◆ WHAT IS BEING ASKED
Print the lines between the line holding "You are a computer-use" and the line holding "[x=120, y=20]", inclusive, reproducing them exactly and omitting the pictures.

Records contained in a dataset:
——————————

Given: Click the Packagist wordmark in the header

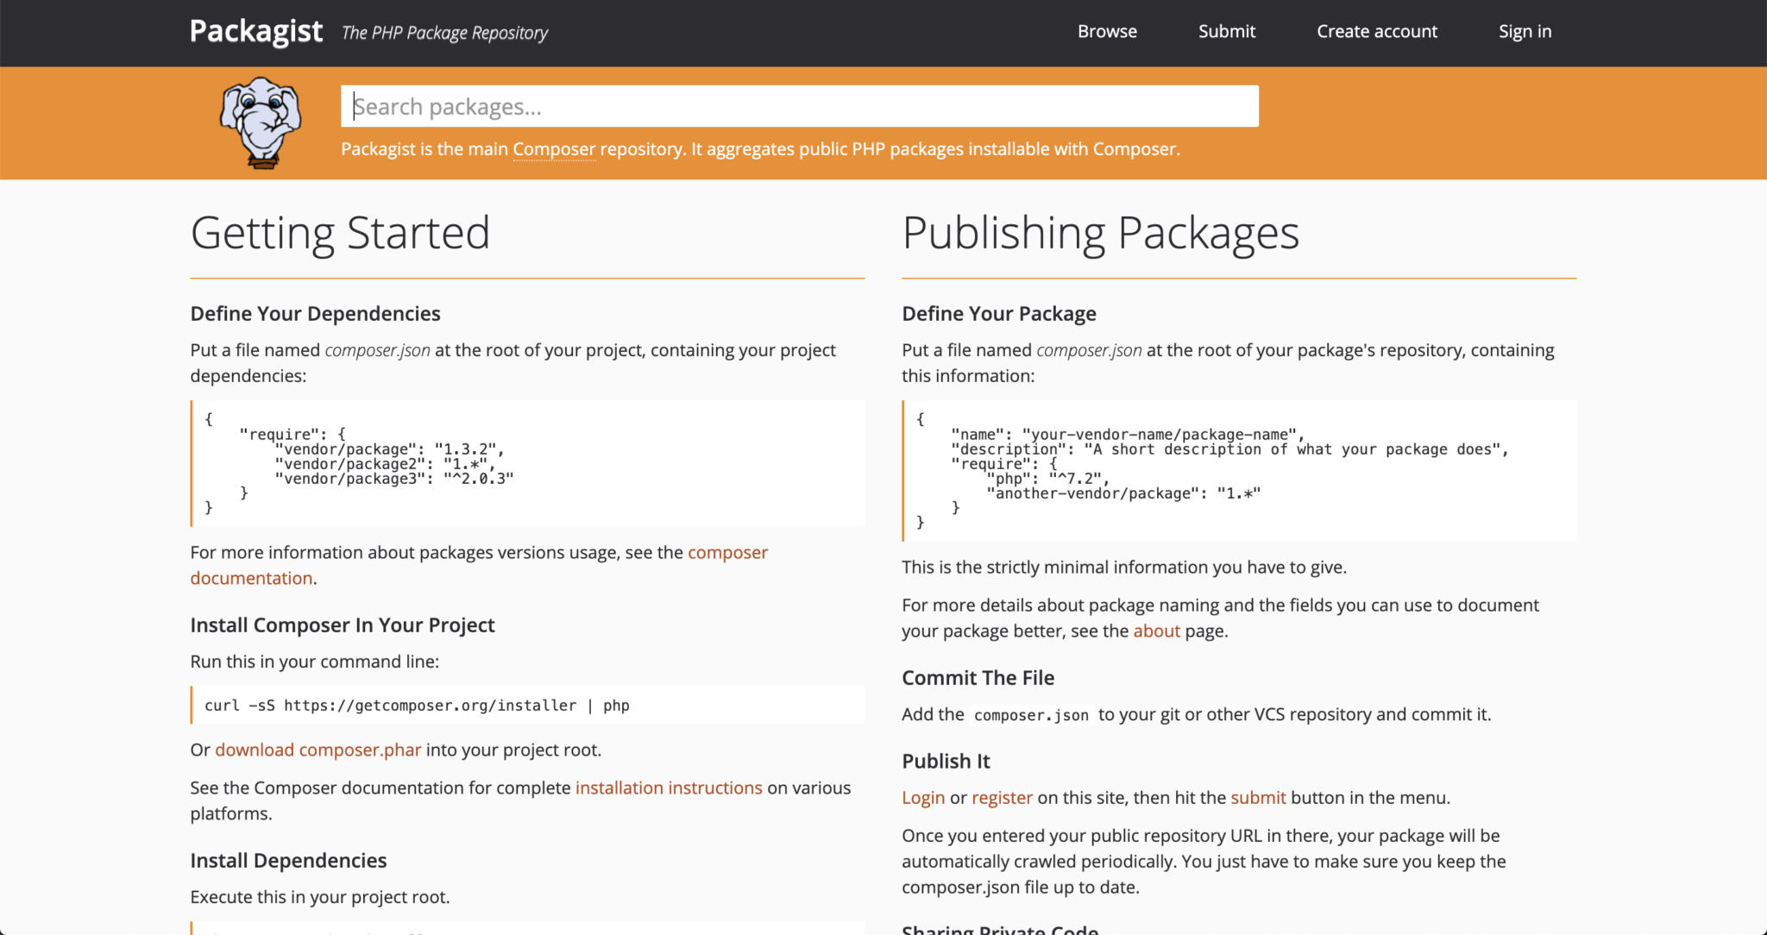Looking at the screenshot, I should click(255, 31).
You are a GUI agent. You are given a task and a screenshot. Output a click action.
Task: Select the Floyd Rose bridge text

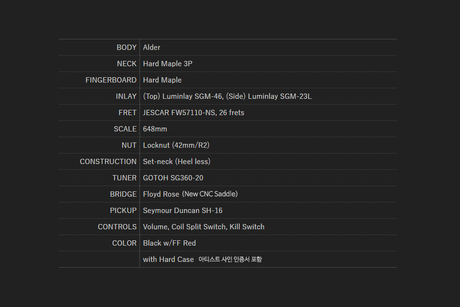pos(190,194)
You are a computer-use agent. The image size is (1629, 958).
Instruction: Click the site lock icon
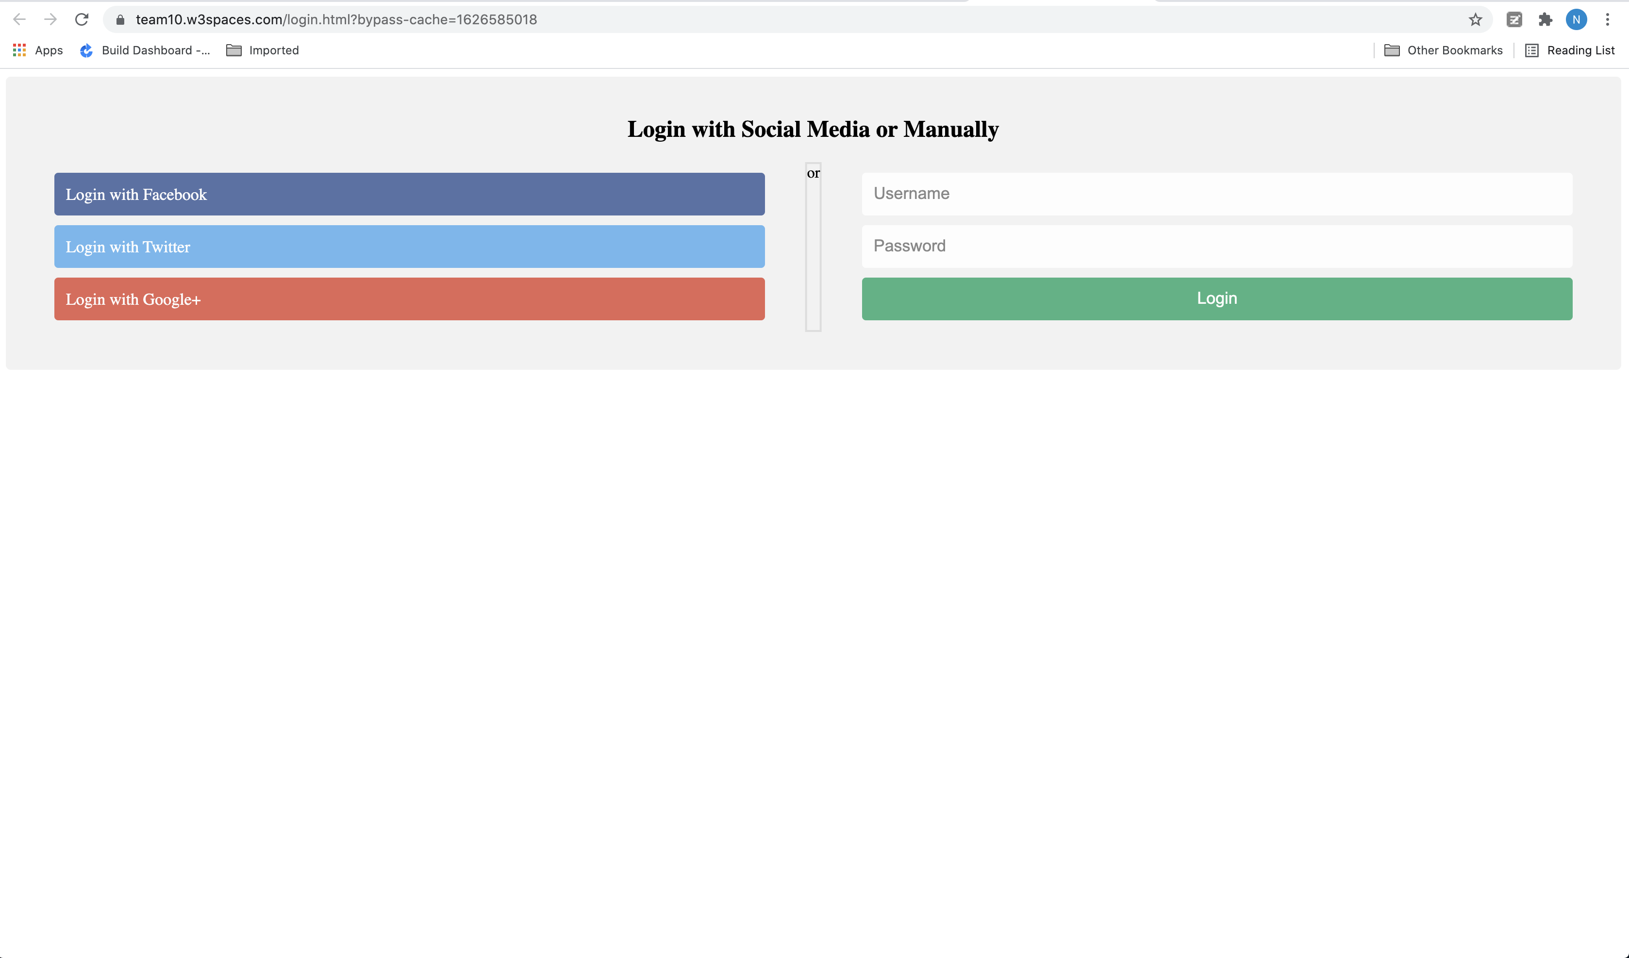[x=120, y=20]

——————————

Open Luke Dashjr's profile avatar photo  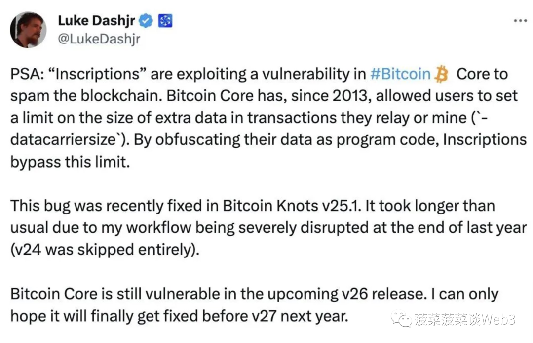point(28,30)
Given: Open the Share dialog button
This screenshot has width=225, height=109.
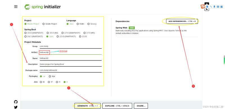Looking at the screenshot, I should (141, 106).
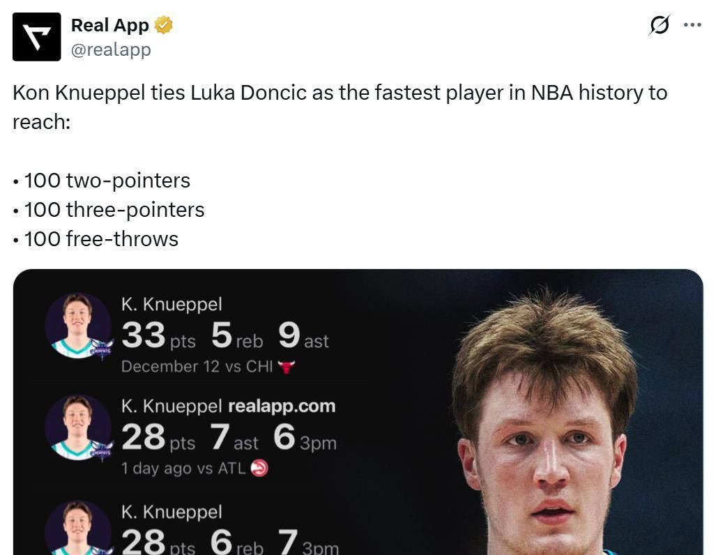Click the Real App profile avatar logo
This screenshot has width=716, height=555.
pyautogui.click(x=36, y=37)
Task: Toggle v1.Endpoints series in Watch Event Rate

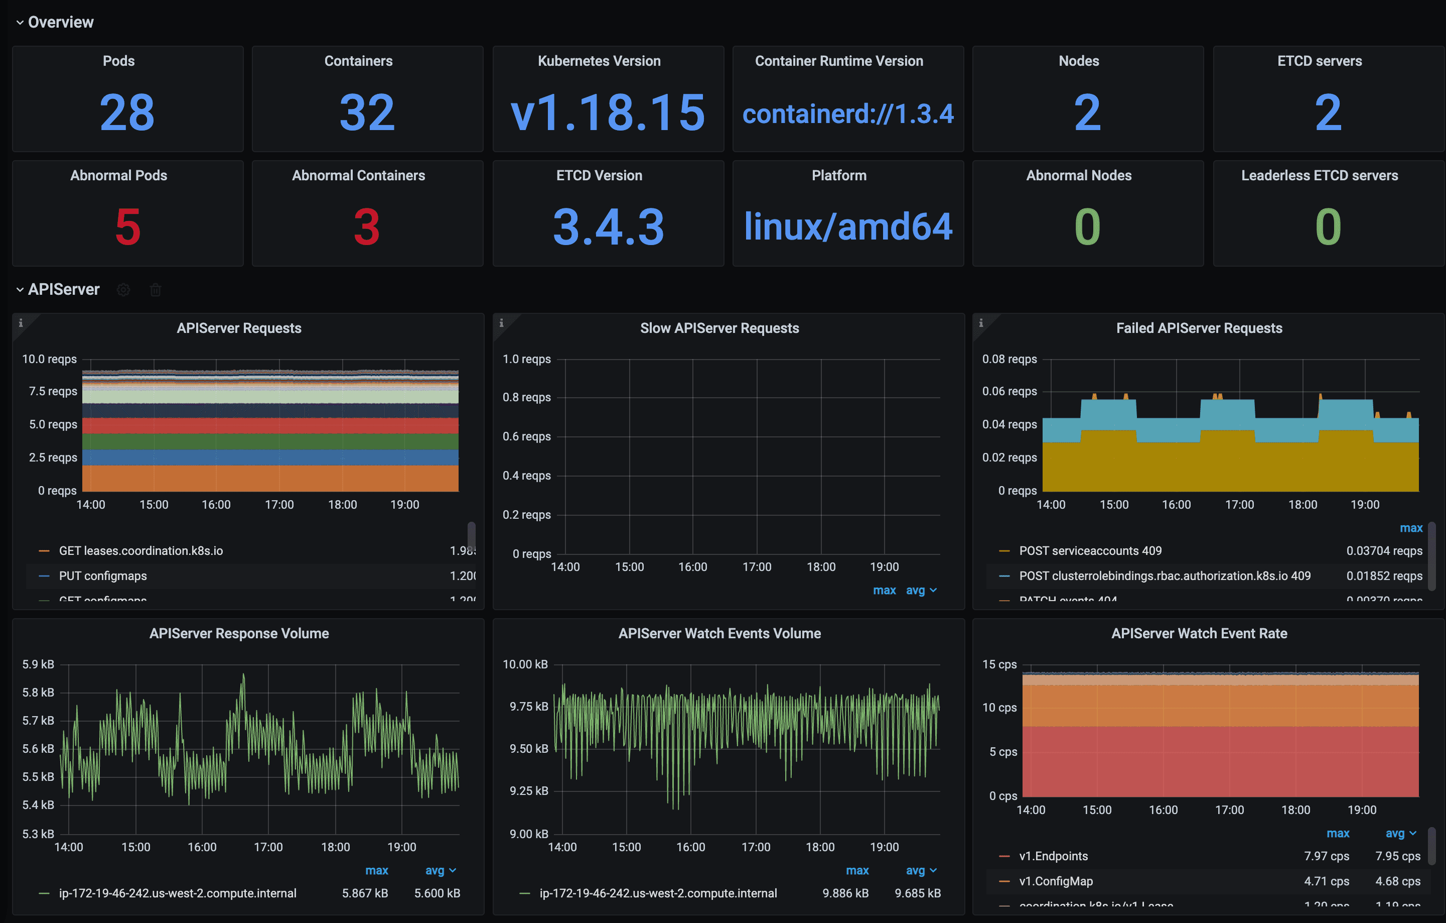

——————————

◆ OUTPUT OF THE TASK
You are a computer-use agent. The image size is (1629, 958).
Instruction: Click the site lock icon
[x=120, y=20]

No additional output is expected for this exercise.